Monthly Archives: December 2016

David Lester’s Top 35 of 2016

My Totally Self-Referential Top 35 of 2016:

1. The thrill of watching Jean Smith paint and sell over 130 stunning paintings.

2. Being happy to read comments on Jean’s paintings:

“Jean I love your paintings and your music has been a deep and powerful guide for me for many years. Thanks so much.”- Molly Zuckerman-Hartung, artist and Adjunct Assistant Professor, Art Institute of Chicago

“Snatch up these beautiful and mysterious paintings by the great Jean Smith!” – Johanna Fateman (Artforum)

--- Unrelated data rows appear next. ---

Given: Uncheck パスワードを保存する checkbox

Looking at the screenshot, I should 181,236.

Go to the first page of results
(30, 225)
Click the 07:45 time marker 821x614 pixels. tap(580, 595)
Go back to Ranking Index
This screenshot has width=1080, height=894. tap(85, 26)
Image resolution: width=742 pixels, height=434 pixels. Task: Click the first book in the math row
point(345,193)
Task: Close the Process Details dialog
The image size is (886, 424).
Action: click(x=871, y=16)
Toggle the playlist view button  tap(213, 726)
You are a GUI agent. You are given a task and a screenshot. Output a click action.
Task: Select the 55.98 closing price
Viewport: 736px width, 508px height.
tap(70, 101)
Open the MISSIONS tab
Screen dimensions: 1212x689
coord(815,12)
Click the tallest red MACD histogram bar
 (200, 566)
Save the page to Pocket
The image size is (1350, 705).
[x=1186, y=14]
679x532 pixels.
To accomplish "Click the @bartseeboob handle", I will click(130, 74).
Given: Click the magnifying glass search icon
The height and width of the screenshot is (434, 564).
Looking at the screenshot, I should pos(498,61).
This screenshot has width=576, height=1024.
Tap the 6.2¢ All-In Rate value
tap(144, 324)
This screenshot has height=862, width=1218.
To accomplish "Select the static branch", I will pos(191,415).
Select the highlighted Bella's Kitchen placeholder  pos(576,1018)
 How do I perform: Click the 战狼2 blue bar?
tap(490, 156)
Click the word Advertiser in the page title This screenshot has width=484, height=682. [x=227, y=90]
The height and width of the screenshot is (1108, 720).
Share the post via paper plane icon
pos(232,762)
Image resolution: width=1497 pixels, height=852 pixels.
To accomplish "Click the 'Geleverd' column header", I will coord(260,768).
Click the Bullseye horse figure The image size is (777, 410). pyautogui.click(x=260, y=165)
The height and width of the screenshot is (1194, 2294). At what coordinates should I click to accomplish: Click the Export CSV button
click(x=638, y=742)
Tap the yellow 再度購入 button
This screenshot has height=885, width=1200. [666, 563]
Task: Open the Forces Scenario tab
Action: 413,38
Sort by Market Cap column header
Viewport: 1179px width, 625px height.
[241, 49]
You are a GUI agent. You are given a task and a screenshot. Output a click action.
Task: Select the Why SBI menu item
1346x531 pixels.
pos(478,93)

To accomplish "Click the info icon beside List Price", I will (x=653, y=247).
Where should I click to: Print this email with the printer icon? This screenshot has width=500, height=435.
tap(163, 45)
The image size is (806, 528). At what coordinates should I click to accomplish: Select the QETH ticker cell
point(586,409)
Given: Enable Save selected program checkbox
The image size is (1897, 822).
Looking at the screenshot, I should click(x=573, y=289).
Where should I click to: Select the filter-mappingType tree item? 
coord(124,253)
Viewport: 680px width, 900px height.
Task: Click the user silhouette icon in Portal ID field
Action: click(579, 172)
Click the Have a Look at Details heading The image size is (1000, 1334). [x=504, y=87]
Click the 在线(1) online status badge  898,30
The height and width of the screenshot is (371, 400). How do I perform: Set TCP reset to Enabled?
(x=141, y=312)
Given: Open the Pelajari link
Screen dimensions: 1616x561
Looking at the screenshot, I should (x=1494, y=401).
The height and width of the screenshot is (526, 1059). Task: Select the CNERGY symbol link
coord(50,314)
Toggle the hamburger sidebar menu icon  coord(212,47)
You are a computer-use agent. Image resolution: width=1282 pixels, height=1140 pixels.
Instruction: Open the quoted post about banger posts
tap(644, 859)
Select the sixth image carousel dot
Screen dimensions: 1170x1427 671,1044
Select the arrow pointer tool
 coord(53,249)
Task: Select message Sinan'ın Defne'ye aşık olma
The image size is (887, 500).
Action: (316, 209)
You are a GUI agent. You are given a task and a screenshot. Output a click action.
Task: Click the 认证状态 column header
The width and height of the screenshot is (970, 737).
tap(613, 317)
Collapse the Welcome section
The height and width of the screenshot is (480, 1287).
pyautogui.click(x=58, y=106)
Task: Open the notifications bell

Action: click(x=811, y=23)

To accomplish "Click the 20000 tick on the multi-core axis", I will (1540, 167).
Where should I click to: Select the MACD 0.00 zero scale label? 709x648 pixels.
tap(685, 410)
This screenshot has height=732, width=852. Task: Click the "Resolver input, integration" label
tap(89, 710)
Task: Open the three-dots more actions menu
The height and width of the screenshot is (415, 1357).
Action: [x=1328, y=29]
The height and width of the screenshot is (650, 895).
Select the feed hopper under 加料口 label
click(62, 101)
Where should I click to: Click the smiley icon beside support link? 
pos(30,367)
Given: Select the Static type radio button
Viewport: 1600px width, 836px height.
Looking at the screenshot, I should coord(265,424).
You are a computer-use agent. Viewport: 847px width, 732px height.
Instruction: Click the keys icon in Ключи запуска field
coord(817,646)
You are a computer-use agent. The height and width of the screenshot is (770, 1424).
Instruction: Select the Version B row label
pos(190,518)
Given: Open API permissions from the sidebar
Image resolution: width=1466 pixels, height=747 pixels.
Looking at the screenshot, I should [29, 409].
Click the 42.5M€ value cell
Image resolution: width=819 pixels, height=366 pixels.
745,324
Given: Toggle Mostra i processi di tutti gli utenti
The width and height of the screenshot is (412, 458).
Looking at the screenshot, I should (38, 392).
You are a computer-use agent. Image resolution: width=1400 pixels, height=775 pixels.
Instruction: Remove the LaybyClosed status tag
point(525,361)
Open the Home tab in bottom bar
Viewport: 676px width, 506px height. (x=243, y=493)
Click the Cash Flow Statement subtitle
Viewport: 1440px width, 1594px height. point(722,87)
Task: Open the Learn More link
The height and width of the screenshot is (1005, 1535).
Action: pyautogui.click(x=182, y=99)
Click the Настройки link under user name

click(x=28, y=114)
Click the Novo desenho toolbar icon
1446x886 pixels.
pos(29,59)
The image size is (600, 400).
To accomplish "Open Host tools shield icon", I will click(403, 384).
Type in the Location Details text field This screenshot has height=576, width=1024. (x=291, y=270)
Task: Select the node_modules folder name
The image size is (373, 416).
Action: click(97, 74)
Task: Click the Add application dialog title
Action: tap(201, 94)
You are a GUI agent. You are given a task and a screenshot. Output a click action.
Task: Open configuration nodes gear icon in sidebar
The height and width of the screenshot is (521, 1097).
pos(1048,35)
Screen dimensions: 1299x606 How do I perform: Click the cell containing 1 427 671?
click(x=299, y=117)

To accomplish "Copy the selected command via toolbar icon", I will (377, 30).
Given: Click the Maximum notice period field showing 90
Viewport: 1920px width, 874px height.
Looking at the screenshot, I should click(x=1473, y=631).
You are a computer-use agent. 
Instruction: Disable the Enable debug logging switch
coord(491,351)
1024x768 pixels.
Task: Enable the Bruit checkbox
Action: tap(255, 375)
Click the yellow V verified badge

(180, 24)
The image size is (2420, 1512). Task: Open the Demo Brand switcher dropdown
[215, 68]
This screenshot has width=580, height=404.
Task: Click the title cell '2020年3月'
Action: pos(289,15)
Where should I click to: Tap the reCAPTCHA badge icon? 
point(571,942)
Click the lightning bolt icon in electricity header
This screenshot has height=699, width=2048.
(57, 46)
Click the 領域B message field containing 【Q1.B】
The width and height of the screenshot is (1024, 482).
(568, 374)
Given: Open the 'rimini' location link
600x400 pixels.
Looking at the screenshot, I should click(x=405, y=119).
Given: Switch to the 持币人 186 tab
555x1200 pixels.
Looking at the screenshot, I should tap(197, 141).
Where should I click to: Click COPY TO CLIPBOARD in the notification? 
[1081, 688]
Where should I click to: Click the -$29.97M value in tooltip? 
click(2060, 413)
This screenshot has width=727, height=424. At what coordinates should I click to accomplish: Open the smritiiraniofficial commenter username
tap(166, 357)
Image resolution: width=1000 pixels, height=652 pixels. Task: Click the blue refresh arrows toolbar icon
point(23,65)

3. Two days after Trump is elected, Tobi Vail (on Twitter) ‏selects her Song of the Day: Anguish / Misogyny by Mecca Normal.

4. “Drawn to Change: Graphic Histories of Working-Class Struggle” book officially released with my 12-page comic “The Battle of Ballantyne Pier”. Edited by the Graphic History Collective with a preface by Paul Buhle. Contributors include Sam Bradd, Nicole Marie, Sean Carleton, Robin Folvik, Dale McCartney, Kara Sievewright, and Tania Willard etc…

5. “Someone in Germany just sent me an mp3 of their band covering Mecca Normal’s “Who Told You So” – the first song on our first album. If, in 1986, someone told me that 30 years in the future, this might happen, I would not have believed them!” – Jean Smith

6. Noam Chomsky commenting on Drawn to Change: “This evocative collection of the struggles and achievements of labour organizing should inspire us to “dream of what might be” and to act to bring it about.”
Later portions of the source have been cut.